Exercise materials Block Start

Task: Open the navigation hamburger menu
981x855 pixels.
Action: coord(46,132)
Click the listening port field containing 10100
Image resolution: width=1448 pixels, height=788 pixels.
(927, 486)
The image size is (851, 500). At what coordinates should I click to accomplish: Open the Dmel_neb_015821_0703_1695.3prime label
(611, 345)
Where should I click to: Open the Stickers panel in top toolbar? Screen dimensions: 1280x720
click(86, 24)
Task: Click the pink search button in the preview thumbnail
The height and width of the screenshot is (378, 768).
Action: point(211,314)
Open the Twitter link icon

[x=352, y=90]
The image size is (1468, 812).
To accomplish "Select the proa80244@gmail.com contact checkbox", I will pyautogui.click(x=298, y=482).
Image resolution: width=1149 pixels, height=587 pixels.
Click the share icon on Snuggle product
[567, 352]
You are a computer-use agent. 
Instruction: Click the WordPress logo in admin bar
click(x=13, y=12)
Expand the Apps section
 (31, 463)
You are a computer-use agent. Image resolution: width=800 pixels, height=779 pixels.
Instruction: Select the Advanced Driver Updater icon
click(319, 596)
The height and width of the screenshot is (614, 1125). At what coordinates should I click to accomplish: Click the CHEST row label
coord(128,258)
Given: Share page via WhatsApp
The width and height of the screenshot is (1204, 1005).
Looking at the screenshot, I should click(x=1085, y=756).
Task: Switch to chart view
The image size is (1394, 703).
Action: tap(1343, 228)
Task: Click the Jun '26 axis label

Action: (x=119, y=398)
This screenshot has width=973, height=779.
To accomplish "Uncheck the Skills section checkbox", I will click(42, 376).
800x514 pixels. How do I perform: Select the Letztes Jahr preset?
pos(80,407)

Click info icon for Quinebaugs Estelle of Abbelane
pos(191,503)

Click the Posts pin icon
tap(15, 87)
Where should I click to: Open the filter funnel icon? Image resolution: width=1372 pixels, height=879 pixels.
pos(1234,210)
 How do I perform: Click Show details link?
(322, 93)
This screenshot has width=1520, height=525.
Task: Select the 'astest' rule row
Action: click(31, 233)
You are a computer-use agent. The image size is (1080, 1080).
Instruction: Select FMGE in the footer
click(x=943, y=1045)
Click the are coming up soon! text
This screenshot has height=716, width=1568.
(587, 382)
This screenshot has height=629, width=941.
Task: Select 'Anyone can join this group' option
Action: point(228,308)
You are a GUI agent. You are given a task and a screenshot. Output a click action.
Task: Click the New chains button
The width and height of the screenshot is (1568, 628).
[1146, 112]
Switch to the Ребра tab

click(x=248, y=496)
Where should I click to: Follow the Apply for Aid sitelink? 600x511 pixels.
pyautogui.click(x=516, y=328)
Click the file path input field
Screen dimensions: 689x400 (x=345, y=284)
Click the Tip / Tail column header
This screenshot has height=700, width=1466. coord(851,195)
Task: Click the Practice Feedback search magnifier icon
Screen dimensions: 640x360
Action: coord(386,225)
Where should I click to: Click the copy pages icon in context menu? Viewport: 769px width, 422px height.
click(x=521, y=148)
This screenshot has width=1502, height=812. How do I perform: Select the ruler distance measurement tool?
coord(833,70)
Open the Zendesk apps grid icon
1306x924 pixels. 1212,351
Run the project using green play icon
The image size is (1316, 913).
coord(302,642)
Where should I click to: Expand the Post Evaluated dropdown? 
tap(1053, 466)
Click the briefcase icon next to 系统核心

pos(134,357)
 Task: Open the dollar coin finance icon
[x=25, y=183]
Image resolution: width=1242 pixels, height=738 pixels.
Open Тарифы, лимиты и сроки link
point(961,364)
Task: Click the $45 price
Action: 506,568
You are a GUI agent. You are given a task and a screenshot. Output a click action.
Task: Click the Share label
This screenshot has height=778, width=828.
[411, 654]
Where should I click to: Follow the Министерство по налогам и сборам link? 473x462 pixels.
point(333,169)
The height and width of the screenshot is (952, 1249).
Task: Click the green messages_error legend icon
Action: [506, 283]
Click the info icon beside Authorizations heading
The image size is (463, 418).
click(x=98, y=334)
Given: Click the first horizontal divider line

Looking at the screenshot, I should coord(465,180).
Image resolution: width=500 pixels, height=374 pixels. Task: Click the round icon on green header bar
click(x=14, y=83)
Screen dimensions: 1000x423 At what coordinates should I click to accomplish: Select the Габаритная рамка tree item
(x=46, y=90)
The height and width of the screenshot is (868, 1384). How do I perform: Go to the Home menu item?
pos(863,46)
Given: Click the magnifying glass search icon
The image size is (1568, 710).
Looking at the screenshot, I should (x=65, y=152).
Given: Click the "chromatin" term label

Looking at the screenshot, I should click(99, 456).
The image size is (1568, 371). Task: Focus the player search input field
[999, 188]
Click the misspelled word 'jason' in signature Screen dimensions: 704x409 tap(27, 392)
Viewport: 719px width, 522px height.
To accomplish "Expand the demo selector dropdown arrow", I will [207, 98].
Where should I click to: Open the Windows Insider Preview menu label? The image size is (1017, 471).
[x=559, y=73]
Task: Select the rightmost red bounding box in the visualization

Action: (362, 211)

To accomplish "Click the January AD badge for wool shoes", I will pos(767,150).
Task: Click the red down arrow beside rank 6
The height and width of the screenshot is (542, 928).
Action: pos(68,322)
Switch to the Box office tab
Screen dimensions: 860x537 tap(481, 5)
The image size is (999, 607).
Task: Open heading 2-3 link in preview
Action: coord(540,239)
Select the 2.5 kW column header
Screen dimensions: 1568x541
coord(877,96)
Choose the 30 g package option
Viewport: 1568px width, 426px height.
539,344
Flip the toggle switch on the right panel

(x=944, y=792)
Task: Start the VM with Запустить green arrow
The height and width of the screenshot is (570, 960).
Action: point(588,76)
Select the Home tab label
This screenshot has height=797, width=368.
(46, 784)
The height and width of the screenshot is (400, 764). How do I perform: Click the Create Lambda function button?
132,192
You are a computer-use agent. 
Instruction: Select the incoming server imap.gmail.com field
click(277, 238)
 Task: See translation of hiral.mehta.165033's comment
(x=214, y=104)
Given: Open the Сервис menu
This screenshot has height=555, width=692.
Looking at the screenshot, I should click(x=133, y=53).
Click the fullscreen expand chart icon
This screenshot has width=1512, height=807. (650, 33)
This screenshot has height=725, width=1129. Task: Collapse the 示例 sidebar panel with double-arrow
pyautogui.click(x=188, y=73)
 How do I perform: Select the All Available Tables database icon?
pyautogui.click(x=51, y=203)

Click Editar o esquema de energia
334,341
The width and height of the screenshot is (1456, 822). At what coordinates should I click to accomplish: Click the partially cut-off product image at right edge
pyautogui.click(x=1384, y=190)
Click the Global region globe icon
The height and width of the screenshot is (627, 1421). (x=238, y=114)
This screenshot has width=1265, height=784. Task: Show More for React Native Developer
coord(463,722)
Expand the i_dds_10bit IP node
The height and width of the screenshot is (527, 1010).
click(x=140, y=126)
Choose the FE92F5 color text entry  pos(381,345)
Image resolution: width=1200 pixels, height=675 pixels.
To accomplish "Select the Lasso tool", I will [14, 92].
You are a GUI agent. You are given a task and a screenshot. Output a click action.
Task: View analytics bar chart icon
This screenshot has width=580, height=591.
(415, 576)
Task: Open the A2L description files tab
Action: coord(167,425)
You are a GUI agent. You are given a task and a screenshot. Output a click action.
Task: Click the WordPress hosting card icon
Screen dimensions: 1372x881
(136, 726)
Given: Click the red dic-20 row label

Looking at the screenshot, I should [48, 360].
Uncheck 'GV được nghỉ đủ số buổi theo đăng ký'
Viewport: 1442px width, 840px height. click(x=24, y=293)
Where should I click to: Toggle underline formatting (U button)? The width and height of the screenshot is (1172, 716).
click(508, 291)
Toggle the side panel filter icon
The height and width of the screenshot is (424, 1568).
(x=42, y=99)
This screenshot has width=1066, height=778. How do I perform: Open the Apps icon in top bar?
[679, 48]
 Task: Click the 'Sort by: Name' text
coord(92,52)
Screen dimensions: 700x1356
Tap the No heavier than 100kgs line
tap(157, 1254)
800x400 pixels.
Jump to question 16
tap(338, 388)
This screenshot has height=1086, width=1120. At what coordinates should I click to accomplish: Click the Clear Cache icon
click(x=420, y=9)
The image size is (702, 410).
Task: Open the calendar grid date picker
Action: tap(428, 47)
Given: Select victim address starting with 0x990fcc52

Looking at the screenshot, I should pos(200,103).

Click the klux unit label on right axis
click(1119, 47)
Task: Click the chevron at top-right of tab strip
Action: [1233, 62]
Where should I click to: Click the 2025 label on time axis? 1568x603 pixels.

Exercise materials Block End

### Task to complete
Copy out each line of the entries above that holds "will".

### Exercise result
To accomplish "Select the proa80244@gmail.com contact checkbox", I will pyautogui.click(x=298, y=482).
To accomplish "Uncheck the Skills section checkbox", I will click(42, 376).
To accomplish "Expand the demo selector dropdown arrow", I will [207, 98].
To accomplish "Click the January AD badge for wool shoes", I will pos(767,150).
To accomplish "Select the Lasso tool", I will [14, 92].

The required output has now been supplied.